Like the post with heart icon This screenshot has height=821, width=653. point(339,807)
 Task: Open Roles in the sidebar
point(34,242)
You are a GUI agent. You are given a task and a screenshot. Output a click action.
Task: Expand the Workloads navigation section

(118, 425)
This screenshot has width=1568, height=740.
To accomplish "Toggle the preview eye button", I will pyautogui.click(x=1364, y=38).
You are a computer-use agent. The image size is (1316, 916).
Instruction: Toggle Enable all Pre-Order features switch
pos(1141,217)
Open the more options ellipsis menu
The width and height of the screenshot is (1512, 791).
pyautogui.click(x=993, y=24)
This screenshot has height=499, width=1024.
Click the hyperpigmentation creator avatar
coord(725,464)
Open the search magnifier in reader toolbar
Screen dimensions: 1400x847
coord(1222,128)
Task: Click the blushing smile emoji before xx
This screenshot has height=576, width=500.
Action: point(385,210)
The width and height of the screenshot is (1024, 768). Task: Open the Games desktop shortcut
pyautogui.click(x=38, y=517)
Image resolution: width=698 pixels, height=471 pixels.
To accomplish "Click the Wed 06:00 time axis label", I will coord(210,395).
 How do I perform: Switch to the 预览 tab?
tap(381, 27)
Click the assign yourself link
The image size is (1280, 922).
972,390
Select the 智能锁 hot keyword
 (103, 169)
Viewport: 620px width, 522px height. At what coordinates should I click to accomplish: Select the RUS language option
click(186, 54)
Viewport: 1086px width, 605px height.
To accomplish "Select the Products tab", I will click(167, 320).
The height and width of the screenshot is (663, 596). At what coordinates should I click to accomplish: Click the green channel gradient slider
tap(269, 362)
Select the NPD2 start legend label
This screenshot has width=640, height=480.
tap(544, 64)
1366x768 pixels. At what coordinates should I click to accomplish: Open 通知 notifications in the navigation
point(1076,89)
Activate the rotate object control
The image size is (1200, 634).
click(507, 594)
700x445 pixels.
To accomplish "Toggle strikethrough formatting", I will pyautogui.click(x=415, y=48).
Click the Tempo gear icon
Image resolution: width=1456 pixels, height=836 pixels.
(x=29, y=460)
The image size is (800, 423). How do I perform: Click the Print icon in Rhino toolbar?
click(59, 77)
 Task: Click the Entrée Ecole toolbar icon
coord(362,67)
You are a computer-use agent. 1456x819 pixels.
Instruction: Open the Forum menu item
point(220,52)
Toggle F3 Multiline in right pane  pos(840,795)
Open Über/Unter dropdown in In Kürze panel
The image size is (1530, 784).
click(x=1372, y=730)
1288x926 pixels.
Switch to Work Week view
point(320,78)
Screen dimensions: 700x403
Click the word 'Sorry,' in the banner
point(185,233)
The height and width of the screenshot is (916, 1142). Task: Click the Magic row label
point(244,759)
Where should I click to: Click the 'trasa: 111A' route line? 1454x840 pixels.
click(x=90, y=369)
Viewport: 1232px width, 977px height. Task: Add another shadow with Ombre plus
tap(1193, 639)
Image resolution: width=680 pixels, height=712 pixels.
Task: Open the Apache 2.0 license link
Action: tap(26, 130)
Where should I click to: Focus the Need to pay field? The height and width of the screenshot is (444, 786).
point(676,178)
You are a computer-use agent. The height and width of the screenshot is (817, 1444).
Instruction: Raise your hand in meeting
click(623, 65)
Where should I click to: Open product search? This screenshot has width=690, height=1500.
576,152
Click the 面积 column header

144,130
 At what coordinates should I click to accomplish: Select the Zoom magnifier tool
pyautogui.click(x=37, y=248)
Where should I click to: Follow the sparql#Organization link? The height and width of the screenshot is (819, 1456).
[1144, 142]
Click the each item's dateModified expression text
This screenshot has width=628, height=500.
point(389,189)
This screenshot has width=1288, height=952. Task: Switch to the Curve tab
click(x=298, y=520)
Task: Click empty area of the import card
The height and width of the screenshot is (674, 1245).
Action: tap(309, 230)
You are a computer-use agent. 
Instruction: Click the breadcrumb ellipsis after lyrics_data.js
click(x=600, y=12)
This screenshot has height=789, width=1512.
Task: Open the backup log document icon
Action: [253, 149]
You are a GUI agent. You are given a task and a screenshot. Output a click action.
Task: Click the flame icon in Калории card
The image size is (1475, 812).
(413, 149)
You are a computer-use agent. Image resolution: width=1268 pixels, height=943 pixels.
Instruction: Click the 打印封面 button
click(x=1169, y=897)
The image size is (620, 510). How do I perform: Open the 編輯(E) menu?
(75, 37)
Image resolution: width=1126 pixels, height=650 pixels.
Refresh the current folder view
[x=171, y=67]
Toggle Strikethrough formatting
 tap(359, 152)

——————————

● **EXERCISE**
Rewrite all of the data above as a numbered list, one line per item, dropping any empty lines.

● **CORRECT RESPONSE**
1. Like the post with heart icon This screenshot has height=821, width=653. point(339,807)
2.  Task: Open Roles in the sidebar
3. point(34,242)
4. You are a GUI agent. You are given a task and a screenshot. Output a click action.
5. Task: Expand the Workloads navigation section
6. (118, 425)
7. This screenshot has width=1568, height=740.
8. To accomplish "Toggle the preview eye button", I will pyautogui.click(x=1364, y=38).
9. You are a computer-use agent. The image size is (1316, 916).
10. Instruction: Toggle Enable all Pre-Order features switch
11. pos(1141,217)
12. Open the more options ellipsis menu
13. The width and height of the screenshot is (1512, 791).
14. pyautogui.click(x=993, y=24)
15. This screenshot has height=499, width=1024.
16. Click the hyperpigmentation creator avatar
17. coord(725,464)
18. Open the search magnifier in reader toolbar
19. Screen dimensions: 1400x847
20. coord(1222,128)
21. Task: Click the blushing smile emoji before xx
22. This screenshot has height=576, width=500.
23. Action: point(385,210)
24. The width and height of the screenshot is (1024, 768). Task: Open the Games desktop shortcut
25. pyautogui.click(x=38, y=517)
26. Image resolution: width=698 pixels, height=471 pixels.
27. To accomplish "Click the Wed 06:00 time axis label", I will coord(210,395).
28.  How do I perform: Switch to the 预览 tab?
29. tap(381, 27)
30. Click the assign yourself link
31. The image size is (1280, 922).
32. 972,390
33. Select the 智能锁 hot keyword
34.  (103, 169)
35. Viewport: 620px width, 522px height. At what coordinates should I click to accomplish: Select the RUS language option
36. click(186, 54)
37. Viewport: 1086px width, 605px height.
38. To accomplish "Select the Products tab", I will click(167, 320).
39. The height and width of the screenshot is (663, 596). At what coordinates should I click to accomplish: Click the green channel gradient slider
40. tap(269, 362)
41. Select the NPD2 start legend label
42. This screenshot has width=640, height=480.
43. tap(544, 64)
44. 1366x768 pixels. At what coordinates should I click to accomplish: Open 通知 notifications in the navigation
45. point(1076,89)
46. Activate the rotate object control
47. The image size is (1200, 634).
48. click(507, 594)
49. 700x445 pixels.
50. To accomplish "Toggle strikethrough formatting", I will pyautogui.click(x=415, y=48).
51. Click the Tempo gear icon
52. Image resolution: width=1456 pixels, height=836 pixels.
53. (x=29, y=460)
54. The image size is (800, 423). How do I perform: Click the Print icon in Rhino toolbar?
55. click(59, 77)
56.  Task: Click the Entrée Ecole toolbar icon
57. coord(362,67)
58. You are a computer-use agent. 1456x819 pixels.
59. Instruction: Open the Forum menu item
60. point(220,52)
61. Toggle F3 Multiline in right pane  pos(840,795)
62. Open Über/Unter dropdown in In Kürze panel
63. The image size is (1530, 784).
64. click(x=1372, y=730)
65. 1288x926 pixels.
66. Switch to Work Week view
67. point(320,78)
68. Screen dimensions: 700x403
69. Click the word 'Sorry,' in the banner
70. point(185,233)
71. The height and width of the screenshot is (916, 1142). Task: Click the Magic row label
72. point(244,759)
73. Where should I click to: Click the 'trasa: 111A' route line? 1454x840 pixels.
74. click(x=90, y=369)
75. Viewport: 1232px width, 977px height. Task: Add another shadow with Ombre plus
76. tap(1193, 639)
77. Image resolution: width=680 pixels, height=712 pixels.
78. Task: Open the Apache 2.0 license link
79. Action: tap(26, 130)
80. Where should I click to: Focus the Need to pay field? The height and width of the screenshot is (444, 786).
81. point(676,178)
82. You are a computer-use agent. The height and width of the screenshot is (817, 1444).
83. Instruction: Raise your hand in meeting
84. click(623, 65)
85. Where should I click to: Open product search? This screenshot has width=690, height=1500.
86. 576,152
87. Click the 面积 column header
88. 144,130
89.  At what coordinates should I click to accomplish: Select the Zoom magnifier tool
90. pyautogui.click(x=37, y=248)
91. Where should I click to: Follow the sparql#Organization link? The height and width of the screenshot is (819, 1456).
92. [1144, 142]
93. Click the each item's dateModified expression text
94. This screenshot has width=628, height=500.
95. point(389,189)
96. This screenshot has width=1288, height=952. Task: Switch to the Curve tab
97. click(x=298, y=520)
98. Task: Click empty area of the import card
99. The height and width of the screenshot is (674, 1245).
100. Action: tap(309, 230)
101. You are a computer-use agent. 
102. Instruction: Click the breadcrumb ellipsis after lyrics_data.js
103. click(x=600, y=12)
104. This screenshot has height=789, width=1512.
105. Task: Open the backup log document icon
106. Action: [253, 149]
107. You are a GUI agent. You are given a task and a screenshot. Output a click action.
108. Task: Click the flame icon in Калории card
109. The image size is (1475, 812).
110. (413, 149)
111. You are a computer-use agent. Image resolution: width=1268 pixels, height=943 pixels.
112. Instruction: Click the 打印封面 button
113. click(x=1169, y=897)
114. The image size is (620, 510). How do I perform: Open the 編輯(E) menu?
115. (75, 37)
116. Image resolution: width=1126 pixels, height=650 pixels.
117. Refresh the current folder view
118. [x=171, y=67]
119. Toggle Strikethrough formatting
120.  tap(359, 152)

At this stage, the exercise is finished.